Start of Task inputs

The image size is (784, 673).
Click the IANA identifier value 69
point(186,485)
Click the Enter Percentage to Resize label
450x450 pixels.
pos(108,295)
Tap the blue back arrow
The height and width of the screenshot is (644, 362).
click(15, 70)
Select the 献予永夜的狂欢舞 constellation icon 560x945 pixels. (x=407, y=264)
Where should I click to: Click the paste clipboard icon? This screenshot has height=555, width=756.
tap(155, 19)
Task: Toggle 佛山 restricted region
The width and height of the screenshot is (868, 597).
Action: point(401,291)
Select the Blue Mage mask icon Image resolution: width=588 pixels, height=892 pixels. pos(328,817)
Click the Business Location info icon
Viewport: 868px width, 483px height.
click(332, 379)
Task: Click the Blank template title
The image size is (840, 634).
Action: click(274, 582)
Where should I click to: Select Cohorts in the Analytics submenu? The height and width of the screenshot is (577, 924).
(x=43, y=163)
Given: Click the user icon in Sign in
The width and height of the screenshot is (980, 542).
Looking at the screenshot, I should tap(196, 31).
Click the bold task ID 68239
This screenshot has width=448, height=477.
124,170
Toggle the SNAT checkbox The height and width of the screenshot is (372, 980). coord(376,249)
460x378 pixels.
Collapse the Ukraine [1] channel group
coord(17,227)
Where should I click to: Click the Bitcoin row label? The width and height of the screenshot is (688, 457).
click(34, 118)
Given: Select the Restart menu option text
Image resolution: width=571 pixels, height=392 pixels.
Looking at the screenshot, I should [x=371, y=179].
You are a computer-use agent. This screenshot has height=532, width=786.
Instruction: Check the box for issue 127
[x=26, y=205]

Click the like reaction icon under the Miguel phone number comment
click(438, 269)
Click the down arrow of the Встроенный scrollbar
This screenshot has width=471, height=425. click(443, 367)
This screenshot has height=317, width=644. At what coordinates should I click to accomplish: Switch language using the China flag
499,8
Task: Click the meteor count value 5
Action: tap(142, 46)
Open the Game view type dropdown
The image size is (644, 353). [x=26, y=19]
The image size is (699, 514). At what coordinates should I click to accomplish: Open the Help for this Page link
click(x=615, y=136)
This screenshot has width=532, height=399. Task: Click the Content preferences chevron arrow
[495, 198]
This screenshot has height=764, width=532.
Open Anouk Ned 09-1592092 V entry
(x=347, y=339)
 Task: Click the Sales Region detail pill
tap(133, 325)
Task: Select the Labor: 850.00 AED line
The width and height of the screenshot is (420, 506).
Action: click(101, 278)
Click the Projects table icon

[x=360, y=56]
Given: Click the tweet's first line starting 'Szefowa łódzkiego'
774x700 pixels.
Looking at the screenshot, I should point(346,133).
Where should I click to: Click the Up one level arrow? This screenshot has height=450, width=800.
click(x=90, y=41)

End of Task inputs

Each and every entry needs to be repeated exactly.

The image size is (784, 673).
Click the IANA identifier value 69
point(186,485)
Click the Enter Percentage to Resize label
450x450 pixels.
pos(108,295)
Tap the blue back arrow
The height and width of the screenshot is (644, 362).
click(15, 70)
Select the 献予永夜的狂欢舞 constellation icon 560x945 pixels. (x=407, y=264)
Where should I click to: Click the paste clipboard icon? This screenshot has height=555, width=756.
tap(155, 19)
Task: Toggle 佛山 restricted region
The width and height of the screenshot is (868, 597).
Action: point(401,291)
Select the Blue Mage mask icon Image resolution: width=588 pixels, height=892 pixels. pos(328,817)
Click the Business Location info icon
Viewport: 868px width, 483px height.
click(332, 379)
Task: Click the Blank template title
The image size is (840, 634).
Action: click(274, 582)
Where should I click to: Select Cohorts in the Analytics submenu? The height and width of the screenshot is (577, 924).
(x=43, y=163)
Given: Click the user icon in Sign in
The width and height of the screenshot is (980, 542).
Looking at the screenshot, I should tap(196, 31).
Click the bold task ID 68239
This screenshot has width=448, height=477.
124,170
Toggle the SNAT checkbox The height and width of the screenshot is (372, 980). coord(376,249)
460x378 pixels.
Collapse the Ukraine [1] channel group
coord(17,227)
Where should I click to: Click the Bitcoin row label? The width and height of the screenshot is (688, 457).
click(34, 118)
Given: Select the Restart menu option text
Image resolution: width=571 pixels, height=392 pixels.
Looking at the screenshot, I should [x=371, y=179].
You are a computer-use agent. This screenshot has height=532, width=786.
Instruction: Check the box for issue 127
[x=26, y=205]

Click the like reaction icon under the Miguel phone number comment
click(438, 269)
Click the down arrow of the Встроенный scrollbar
This screenshot has width=471, height=425. click(443, 367)
This screenshot has height=317, width=644. At what coordinates should I click to accomplish: Switch language using the China flag
499,8
Task: Click the meteor count value 5
Action: tap(142, 46)
Open the Game view type dropdown
The image size is (644, 353). [x=26, y=19]
The image size is (699, 514). At what coordinates should I click to accomplish: Open the Help for this Page link
click(x=615, y=136)
This screenshot has width=532, height=399. Task: Click the Content preferences chevron arrow
[495, 198]
This screenshot has height=764, width=532.
Open Anouk Ned 09-1592092 V entry
(x=347, y=339)
 Task: Click the Sales Region detail pill
tap(133, 325)
Task: Select the Labor: 850.00 AED line
The width and height of the screenshot is (420, 506).
Action: click(101, 278)
Click the Projects table icon

[x=360, y=56]
Given: Click the tweet's first line starting 'Szefowa łódzkiego'
774x700 pixels.
Looking at the screenshot, I should point(346,133).
Where should I click to: Click the Up one level arrow? This screenshot has height=450, width=800.
click(x=90, y=41)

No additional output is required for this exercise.